Task prompt: Reproduce the following material line for line, without changing anything.
- - - - -
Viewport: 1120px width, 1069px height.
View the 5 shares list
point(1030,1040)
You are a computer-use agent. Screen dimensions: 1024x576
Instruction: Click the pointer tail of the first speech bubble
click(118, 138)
- - - - -
Output for this task:
Viewport: 1120px width, 1069px height.
View the 5 shares list
point(1030,1040)
You are a computer-use agent. Screen dimensions: 1024x576
Instruction: Click the pointer tail of the first speech bubble
click(118, 138)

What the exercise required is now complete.